Search code examples
pythonnetworkx

Why am I failing to get the IP Address of one website url using networkx and requests?


I am trying to map website urls to their ip addresses and graph it using networkx. My code looks for all links on a webpage using BeautifulSoup and follows those links. I had trouble assigning attributes directly to the node, so I used networkx set_node_attributes with two lists containing the urls and the ip addresses. However, one url constantly fails to get an ip address assigned.

My code:

# Gets the links to traverse as well as the IP Address and returns them.
def get_links(url):
    response = requests.get(url, stream=True)
    ip_address = response.raw._connection.sock.getsockname()
    soup = BeautifulSoup(response.text, 'lxml')
    return [urljoin(url, a['href']) for a in soup.find_all('a', href=True)], ip_address
# Traverses the urls and 
def bfs_traversal(start_url, num_layers, graph):
    visited = []
    visited_ip_addresses = []
    queue = deque([(start_url, 0)])

    attrs = {}
    while queue:
        url, layer = queue.popleft()
        if layer > num_layers:
            # add our attrs
            for url, ip_address in zip(visited, visited_ip_addresses):
                attrs[url] = ip_address

            # Need to set the node attributes manually see below
            nx.set_node_attributes(graph, values=attrs, name='ip_address')

            break

        if url not in visited:
            visited.append(url)
            connections, ip_address = get_links(url)
            visited_ip_addresses.append(ip_address)

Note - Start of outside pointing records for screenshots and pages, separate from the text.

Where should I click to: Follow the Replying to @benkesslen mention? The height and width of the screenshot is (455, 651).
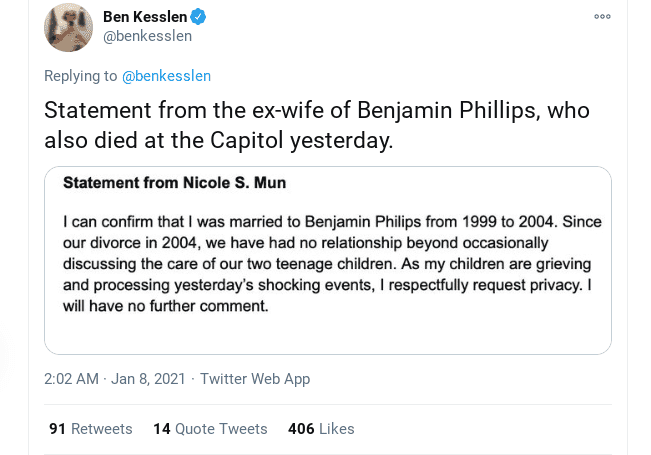point(166,76)
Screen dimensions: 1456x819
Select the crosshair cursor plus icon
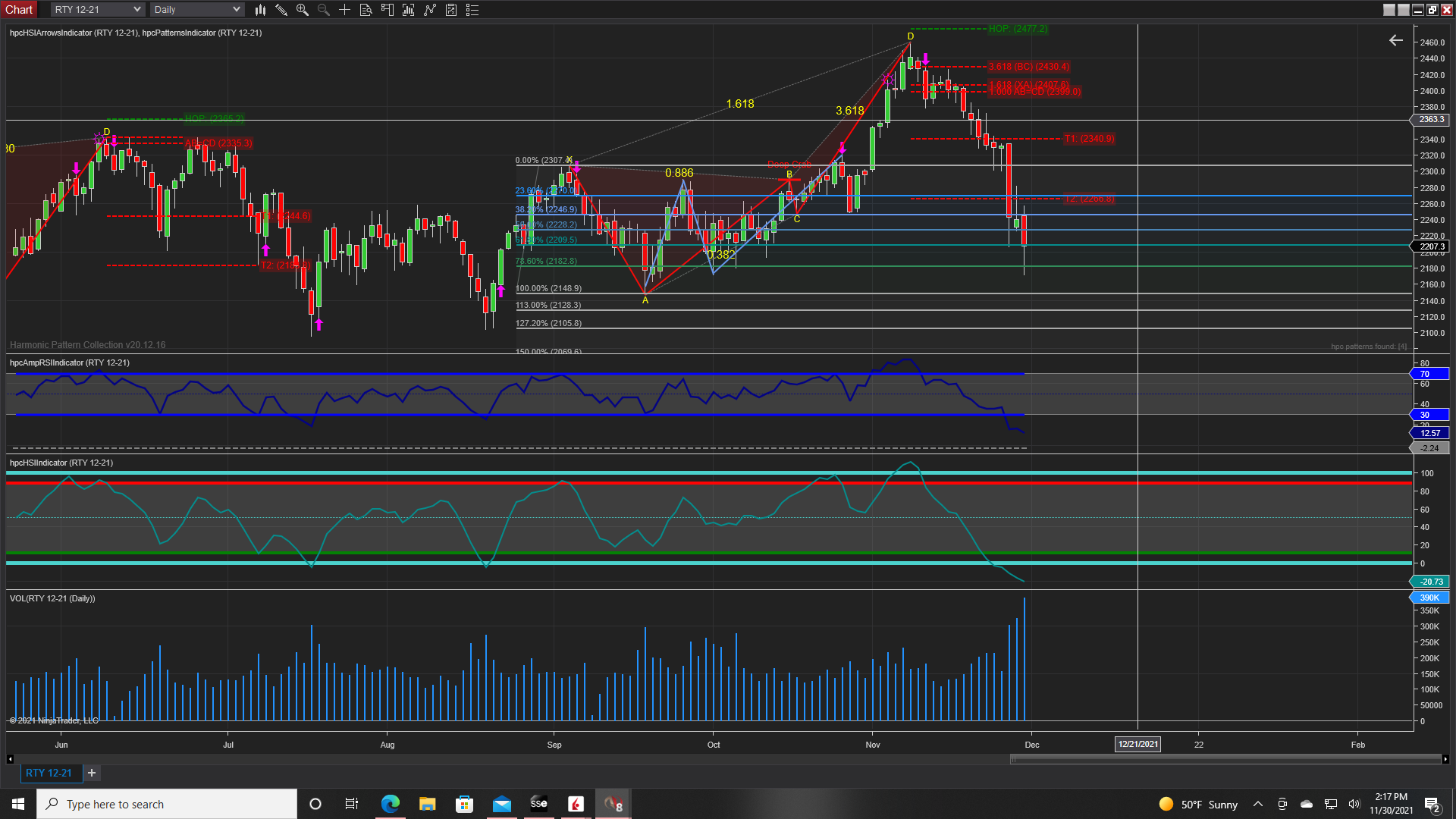coord(345,10)
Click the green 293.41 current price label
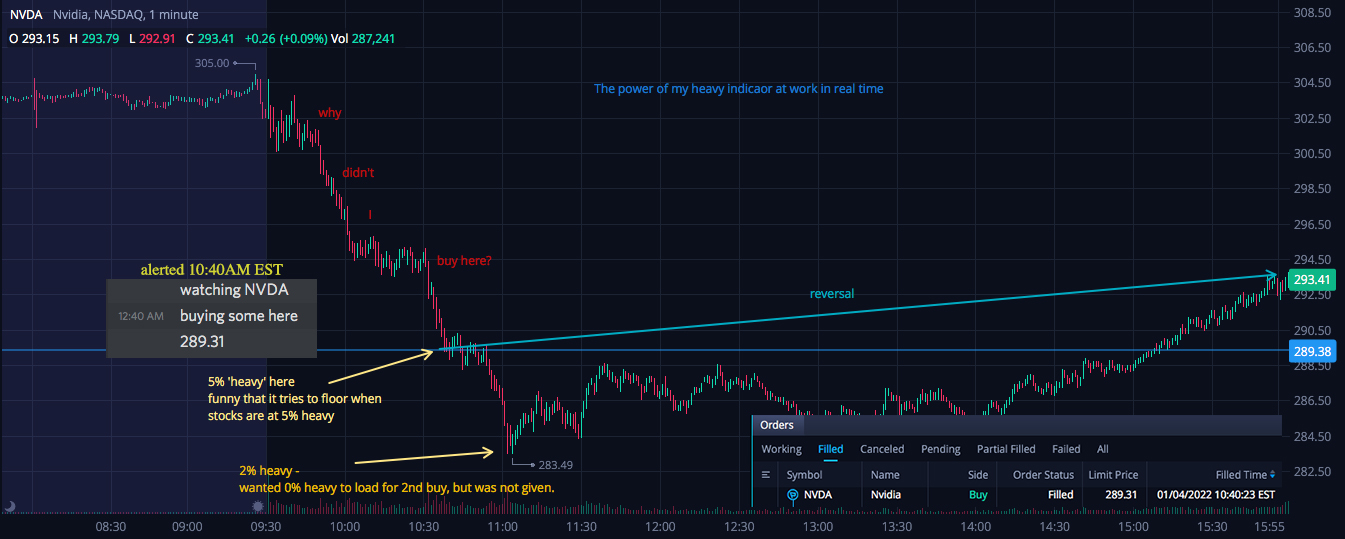The height and width of the screenshot is (539, 1345). click(1311, 279)
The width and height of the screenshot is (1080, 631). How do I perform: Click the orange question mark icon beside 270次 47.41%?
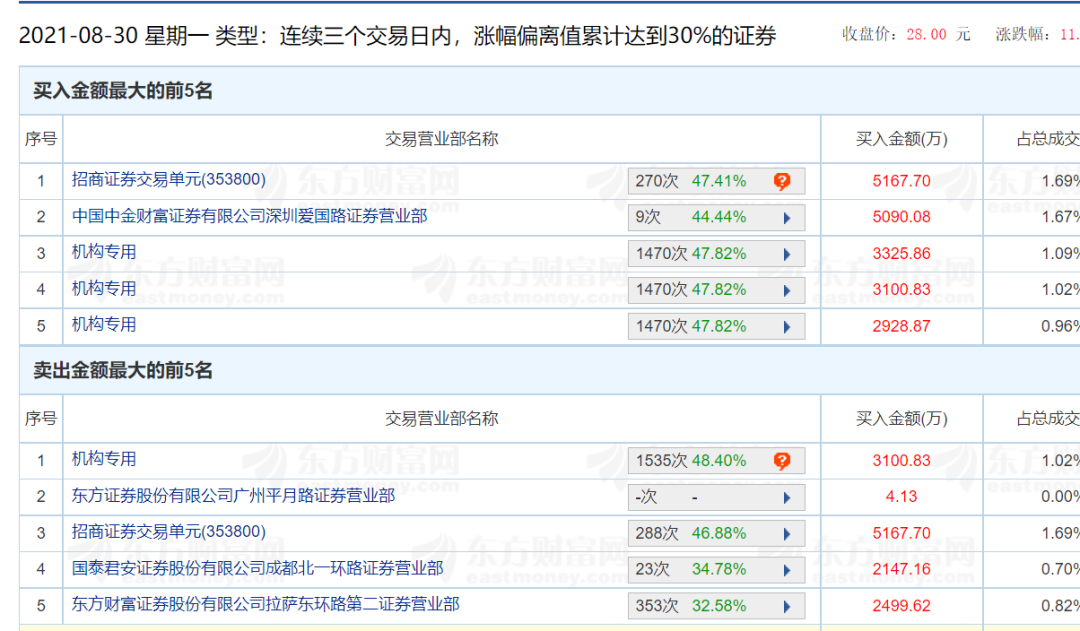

            # No longer seems to work hence the above code
            graph.add_node(url, ip_address=ip_address)
            # throws error graph.add_node(url, {'ip_address':ip_address})

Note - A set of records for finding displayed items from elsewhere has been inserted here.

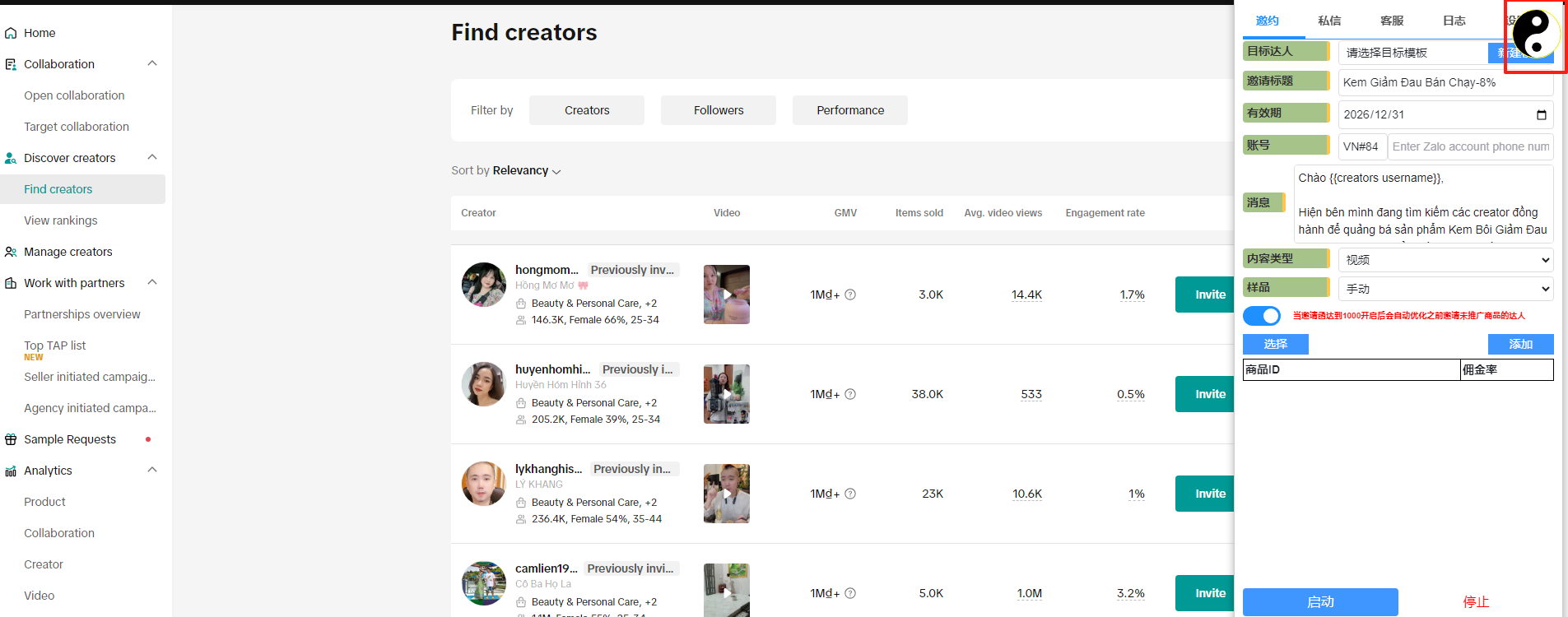1568x617 pixels.
Task: Switch to the 日志 tab
Action: click(1454, 21)
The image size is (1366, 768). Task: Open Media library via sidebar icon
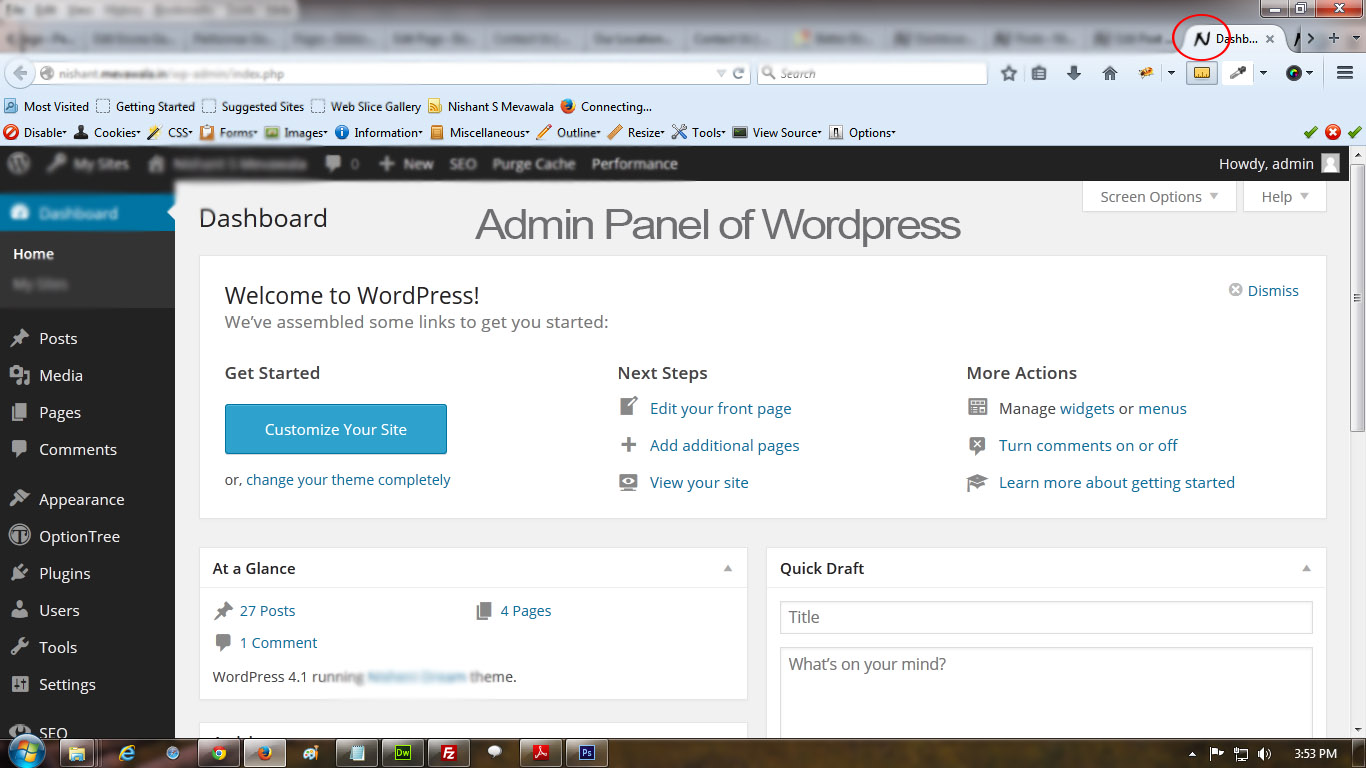point(21,375)
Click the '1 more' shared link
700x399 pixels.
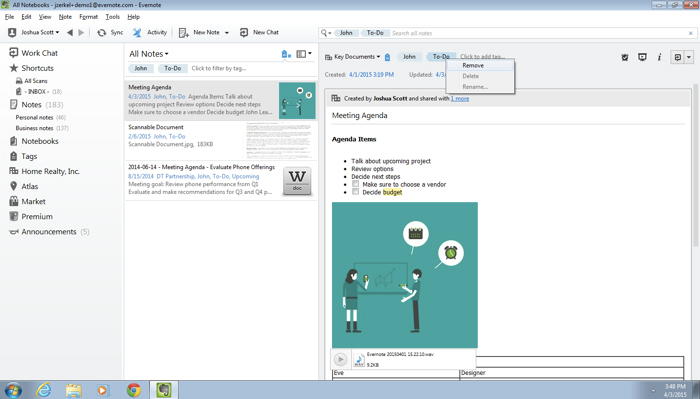(460, 99)
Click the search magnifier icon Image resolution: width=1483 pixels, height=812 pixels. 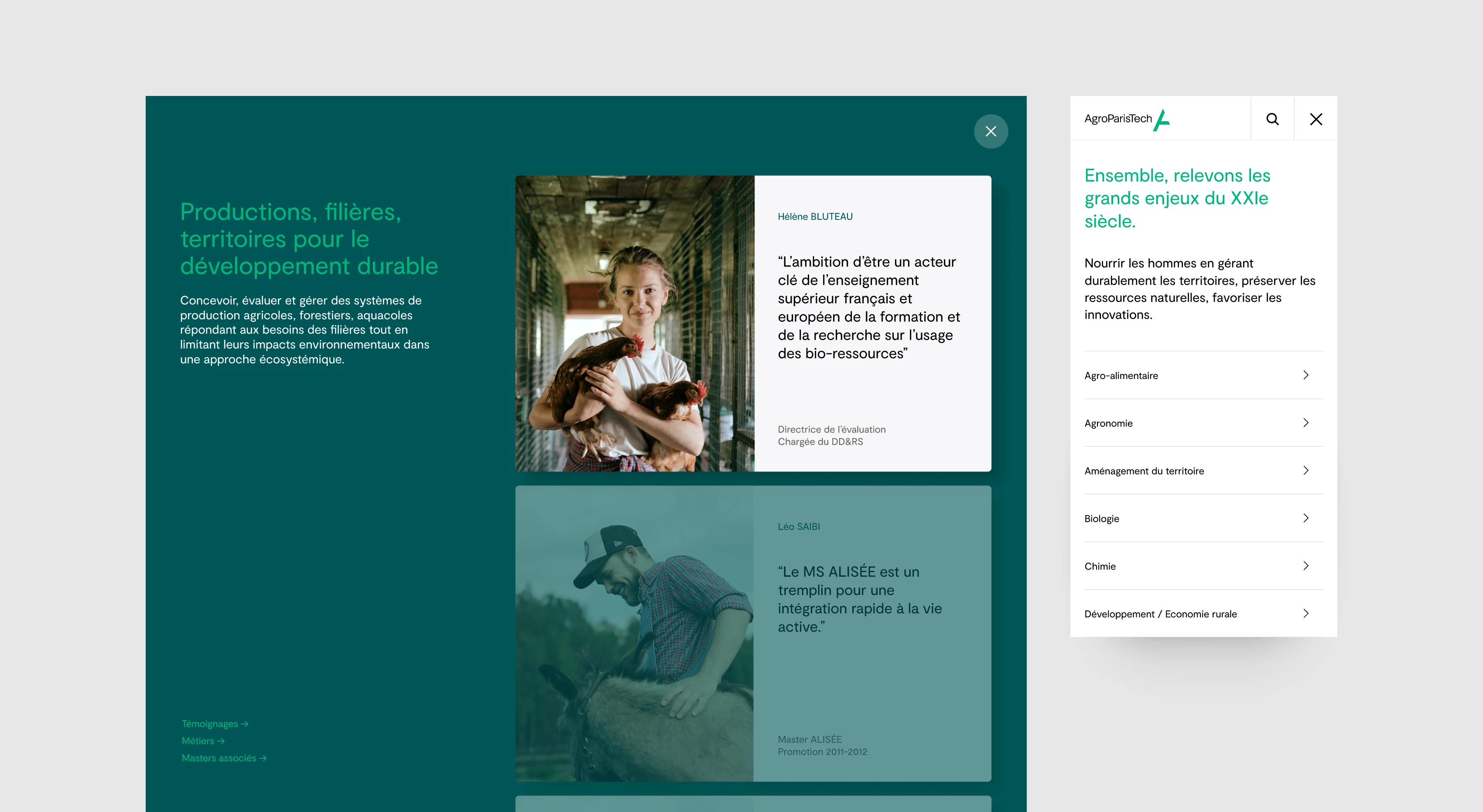(1272, 119)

            for x in connections:
                graph.add_edge(url, x)
                queue.append((x, layer + 1))

I then create the graph and assign the position:

scan_layers = 1
entrance = "https://www.youtube.com/"

graph = nx.Graph()
seed = 0

bfs_traversal(entrance, scan_layers, graph)
pos = nx.spring_layout(graph, seed=seed)

# Add pos to the node
for n, p in pos.items():
    graph.nodes[n]['pos'] = p

However, since I am having trouble correctly assigning the attributes to the nodes, my next code fails.

    ip_addresses = []
    for node in graph.nodes(data=True):
        print(node,  '\n')
        ip_address = node[1]['ip_address'][0]
        ip_addresses.append(ip_address)

with

('https://www.youtube.com/about/#content', {'pos': array([-0.48220751, -0.4565694 ])})

Traceback (most recent call last):
  File "C:\Users\Owner\PycharmProjects\WebsiteMapper\gui.py", line 125, in <module>
    gp = GraphPage()
         ^^^^^^^^^^^
  File "C:\Users\Owner\PycharmProjects\WebsiteMapper\gui.py", line 36, in __init__
    fig_json = create_network_graph()
               ^^^^^^^^^^^^^^^^^^^^^^
  File "C:\Users\Owner\PycharmProjects\WebsiteMapper\graphs.py", line 89, in create_network_graph
    ip_address = node[1]['ip_address'][0]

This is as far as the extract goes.